Provided material:
-- Opening Marker --

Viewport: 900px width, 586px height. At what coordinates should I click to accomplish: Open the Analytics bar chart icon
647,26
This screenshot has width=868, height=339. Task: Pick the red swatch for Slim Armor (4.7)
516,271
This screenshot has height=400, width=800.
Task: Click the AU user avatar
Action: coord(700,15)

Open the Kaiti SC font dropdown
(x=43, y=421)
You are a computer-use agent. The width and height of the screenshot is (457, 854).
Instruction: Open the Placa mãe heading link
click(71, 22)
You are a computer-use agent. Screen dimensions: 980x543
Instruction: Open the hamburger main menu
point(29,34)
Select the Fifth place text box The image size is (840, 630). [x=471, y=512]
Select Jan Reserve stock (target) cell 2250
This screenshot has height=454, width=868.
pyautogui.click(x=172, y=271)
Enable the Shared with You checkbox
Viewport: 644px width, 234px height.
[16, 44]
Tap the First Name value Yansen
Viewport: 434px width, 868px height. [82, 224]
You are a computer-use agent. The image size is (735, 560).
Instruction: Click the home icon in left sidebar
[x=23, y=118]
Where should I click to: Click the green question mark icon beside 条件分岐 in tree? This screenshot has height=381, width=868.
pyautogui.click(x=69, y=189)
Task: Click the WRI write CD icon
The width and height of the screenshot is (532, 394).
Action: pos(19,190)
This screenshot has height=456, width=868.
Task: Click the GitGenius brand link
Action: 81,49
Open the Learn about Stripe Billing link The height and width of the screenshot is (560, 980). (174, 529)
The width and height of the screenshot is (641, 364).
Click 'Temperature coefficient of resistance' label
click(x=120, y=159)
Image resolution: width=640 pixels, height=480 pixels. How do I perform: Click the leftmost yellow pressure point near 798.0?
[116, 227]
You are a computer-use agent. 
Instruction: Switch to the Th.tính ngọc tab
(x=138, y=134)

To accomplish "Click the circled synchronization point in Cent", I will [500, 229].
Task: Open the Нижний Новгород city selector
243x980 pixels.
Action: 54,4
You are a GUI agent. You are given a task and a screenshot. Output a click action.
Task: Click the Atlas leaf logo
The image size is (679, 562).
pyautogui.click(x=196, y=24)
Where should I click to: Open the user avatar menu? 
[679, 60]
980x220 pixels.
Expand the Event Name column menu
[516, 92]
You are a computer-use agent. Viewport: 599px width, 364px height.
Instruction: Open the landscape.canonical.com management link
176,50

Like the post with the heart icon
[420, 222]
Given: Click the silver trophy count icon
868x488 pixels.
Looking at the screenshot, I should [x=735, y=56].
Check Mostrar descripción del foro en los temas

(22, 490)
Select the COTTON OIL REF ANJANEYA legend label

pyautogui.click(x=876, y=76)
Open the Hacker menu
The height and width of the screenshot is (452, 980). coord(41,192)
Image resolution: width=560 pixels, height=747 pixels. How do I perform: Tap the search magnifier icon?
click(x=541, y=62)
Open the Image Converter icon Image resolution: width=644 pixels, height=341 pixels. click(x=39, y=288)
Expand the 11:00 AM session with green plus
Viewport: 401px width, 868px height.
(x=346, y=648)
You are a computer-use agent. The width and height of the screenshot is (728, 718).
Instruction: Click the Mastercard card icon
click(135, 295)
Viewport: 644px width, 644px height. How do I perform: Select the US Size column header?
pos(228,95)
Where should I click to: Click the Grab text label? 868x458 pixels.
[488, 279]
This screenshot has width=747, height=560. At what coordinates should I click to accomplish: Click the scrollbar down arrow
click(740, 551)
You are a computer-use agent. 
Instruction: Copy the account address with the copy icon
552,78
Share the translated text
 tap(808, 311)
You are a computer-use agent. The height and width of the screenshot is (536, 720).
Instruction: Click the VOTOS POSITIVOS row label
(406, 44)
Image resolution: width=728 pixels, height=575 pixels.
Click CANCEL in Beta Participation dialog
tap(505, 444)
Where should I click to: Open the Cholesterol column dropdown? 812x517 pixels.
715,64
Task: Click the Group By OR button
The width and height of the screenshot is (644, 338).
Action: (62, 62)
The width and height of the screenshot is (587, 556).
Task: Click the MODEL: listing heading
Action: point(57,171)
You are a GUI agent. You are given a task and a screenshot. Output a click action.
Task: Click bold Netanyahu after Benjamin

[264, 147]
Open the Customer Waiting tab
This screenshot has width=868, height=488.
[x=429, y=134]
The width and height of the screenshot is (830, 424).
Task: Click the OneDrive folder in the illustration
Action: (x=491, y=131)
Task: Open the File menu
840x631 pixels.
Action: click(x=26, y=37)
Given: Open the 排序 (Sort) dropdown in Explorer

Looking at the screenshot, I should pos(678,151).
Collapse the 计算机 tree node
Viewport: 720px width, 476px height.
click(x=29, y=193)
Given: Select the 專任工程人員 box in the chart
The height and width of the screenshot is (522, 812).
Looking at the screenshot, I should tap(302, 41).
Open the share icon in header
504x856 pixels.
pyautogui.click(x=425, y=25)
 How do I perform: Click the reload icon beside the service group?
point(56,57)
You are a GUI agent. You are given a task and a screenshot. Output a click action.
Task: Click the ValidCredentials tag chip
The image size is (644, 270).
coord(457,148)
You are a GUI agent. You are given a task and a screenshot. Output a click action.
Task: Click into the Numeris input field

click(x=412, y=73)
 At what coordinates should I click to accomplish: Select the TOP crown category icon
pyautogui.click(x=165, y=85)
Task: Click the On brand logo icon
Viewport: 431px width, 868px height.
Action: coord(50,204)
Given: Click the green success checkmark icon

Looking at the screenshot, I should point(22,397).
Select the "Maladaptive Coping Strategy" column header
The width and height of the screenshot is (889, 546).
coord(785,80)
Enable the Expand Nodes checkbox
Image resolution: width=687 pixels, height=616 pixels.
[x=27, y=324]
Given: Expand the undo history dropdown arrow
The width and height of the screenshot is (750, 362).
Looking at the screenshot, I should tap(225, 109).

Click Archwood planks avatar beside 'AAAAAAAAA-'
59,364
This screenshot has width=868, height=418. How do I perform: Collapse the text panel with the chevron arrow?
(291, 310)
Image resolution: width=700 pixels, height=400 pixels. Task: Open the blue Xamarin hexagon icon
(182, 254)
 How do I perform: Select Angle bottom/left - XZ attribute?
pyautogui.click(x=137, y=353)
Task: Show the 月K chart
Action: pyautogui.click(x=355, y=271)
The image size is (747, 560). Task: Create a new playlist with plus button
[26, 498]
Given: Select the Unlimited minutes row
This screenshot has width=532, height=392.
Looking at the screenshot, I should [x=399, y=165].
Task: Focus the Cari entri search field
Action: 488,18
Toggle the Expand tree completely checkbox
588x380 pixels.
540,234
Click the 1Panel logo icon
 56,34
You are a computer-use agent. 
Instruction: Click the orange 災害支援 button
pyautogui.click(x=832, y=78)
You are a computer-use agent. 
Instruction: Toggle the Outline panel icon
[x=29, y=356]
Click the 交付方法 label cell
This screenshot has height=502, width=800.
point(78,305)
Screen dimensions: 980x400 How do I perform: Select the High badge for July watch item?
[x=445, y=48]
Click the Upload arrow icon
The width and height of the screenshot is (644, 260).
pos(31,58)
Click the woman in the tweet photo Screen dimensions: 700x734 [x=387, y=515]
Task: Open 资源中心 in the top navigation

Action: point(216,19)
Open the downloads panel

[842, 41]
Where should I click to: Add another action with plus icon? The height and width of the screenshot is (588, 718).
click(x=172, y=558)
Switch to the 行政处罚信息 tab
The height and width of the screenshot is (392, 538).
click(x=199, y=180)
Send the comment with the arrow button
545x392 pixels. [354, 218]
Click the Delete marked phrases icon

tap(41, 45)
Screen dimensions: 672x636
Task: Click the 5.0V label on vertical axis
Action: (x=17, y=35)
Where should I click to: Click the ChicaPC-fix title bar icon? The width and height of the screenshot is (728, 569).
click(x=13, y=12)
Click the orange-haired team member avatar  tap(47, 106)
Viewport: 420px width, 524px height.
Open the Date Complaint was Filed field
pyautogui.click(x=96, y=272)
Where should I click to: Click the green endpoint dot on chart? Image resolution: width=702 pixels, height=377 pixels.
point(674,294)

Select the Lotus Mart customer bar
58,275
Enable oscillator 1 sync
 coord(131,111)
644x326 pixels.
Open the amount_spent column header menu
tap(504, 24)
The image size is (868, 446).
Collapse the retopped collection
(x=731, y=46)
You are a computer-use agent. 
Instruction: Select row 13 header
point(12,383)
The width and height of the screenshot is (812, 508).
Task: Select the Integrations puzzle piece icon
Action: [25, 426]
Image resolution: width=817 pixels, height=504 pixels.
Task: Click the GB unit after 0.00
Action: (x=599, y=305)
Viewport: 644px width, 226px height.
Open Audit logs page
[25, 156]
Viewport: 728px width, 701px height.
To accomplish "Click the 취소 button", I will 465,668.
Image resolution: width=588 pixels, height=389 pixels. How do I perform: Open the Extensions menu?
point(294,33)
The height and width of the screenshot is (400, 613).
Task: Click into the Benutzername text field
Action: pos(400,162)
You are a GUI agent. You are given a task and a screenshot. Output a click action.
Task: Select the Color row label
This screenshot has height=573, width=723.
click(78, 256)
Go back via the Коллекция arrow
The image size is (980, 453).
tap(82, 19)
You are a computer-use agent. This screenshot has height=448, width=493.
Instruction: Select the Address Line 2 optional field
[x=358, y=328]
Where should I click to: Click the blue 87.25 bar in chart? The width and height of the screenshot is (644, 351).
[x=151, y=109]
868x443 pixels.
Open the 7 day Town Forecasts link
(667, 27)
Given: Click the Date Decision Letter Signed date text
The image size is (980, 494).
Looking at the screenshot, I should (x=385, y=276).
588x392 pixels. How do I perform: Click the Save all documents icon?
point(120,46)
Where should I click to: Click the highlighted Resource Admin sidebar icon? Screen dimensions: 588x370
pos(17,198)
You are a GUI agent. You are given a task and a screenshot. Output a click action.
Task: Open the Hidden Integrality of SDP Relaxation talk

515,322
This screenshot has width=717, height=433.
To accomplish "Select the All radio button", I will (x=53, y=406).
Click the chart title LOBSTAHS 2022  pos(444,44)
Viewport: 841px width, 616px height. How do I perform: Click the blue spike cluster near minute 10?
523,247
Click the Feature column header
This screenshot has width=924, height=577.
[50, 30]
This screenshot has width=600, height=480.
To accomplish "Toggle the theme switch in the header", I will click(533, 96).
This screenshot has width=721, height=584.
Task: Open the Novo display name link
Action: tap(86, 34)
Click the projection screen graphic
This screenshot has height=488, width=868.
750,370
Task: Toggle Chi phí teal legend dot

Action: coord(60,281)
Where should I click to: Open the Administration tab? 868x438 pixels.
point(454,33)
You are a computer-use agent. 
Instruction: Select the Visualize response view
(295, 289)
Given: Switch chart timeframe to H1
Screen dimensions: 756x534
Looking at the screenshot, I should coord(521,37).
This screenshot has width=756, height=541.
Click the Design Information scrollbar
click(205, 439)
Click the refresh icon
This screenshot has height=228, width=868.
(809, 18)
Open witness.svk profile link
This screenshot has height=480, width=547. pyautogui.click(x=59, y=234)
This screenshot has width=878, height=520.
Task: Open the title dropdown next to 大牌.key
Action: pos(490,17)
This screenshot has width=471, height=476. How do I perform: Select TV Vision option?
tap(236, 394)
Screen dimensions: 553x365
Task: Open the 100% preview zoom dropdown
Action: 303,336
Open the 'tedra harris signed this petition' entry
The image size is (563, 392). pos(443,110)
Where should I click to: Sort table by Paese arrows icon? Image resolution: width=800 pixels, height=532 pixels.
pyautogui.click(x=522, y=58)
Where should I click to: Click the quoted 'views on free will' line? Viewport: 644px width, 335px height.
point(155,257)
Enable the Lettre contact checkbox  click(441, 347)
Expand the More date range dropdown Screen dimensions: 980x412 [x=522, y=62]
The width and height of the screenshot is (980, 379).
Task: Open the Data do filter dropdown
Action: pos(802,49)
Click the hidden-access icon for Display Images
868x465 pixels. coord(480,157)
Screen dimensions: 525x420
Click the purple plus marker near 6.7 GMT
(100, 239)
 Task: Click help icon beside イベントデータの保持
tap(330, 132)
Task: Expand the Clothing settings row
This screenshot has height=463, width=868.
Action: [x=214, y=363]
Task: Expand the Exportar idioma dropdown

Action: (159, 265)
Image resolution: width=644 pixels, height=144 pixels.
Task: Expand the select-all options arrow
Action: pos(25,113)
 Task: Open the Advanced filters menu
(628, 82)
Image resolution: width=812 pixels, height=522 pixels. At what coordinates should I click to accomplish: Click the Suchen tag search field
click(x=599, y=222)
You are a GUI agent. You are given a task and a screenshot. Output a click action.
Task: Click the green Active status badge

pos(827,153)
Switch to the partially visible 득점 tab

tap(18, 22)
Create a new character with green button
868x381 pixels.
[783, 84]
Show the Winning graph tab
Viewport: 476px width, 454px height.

-- Closing Marker --

Required action:
Of the entries listed above, reproduce only the lines starting at the line containing "Select the Fifth" and ending at the line containing "Given: Click the silver trophy count icon". Include both, exactly as they stand.

Solution:
Select the Fifth place text box The image size is (840, 630). [x=471, y=512]
Select Jan Reserve stock (target) cell 2250
This screenshot has height=454, width=868.
pyautogui.click(x=172, y=271)
Enable the Shared with You checkbox
Viewport: 644px width, 234px height.
[16, 44]
Tap the First Name value Yansen
Viewport: 434px width, 868px height. [82, 224]
You are a computer-use agent. The image size is (735, 560).
Instruction: Click the home icon in left sidebar
[x=23, y=118]
Where should I click to: Click the green question mark icon beside 条件分岐 in tree? This screenshot has height=381, width=868.
pyautogui.click(x=69, y=189)
Task: Click the WRI write CD icon
The width and height of the screenshot is (532, 394).
Action: pos(19,190)
This screenshot has height=456, width=868.
Task: Click the GitGenius brand link
Action: 81,49
Open the Learn about Stripe Billing link The height and width of the screenshot is (560, 980). (174, 529)
The width and height of the screenshot is (641, 364).
Click 'Temperature coefficient of resistance' label
click(x=120, y=159)
Image resolution: width=640 pixels, height=480 pixels. How do I perform: Click the leftmost yellow pressure point near 798.0?
[116, 227]
You are a computer-use agent. 
Instruction: Switch to the Th.tính ngọc tab
(x=138, y=134)

To accomplish "Click the circled synchronization point in Cent", I will [500, 229].
Task: Open the Нижний Новгород city selector
243x980 pixels.
Action: 54,4
You are a GUI agent. You are given a task and a screenshot. Output a click action.
Task: Click the Atlas leaf logo
The image size is (679, 562).
pyautogui.click(x=196, y=24)
Where should I click to: Open the user avatar menu? 
[679, 60]
980x220 pixels.
Expand the Event Name column menu
[516, 92]
You are a computer-use agent. Viewport: 599px width, 364px height.
Instruction: Open the landscape.canonical.com management link
176,50

Like the post with the heart icon
[420, 222]
Given: Click the silver trophy count icon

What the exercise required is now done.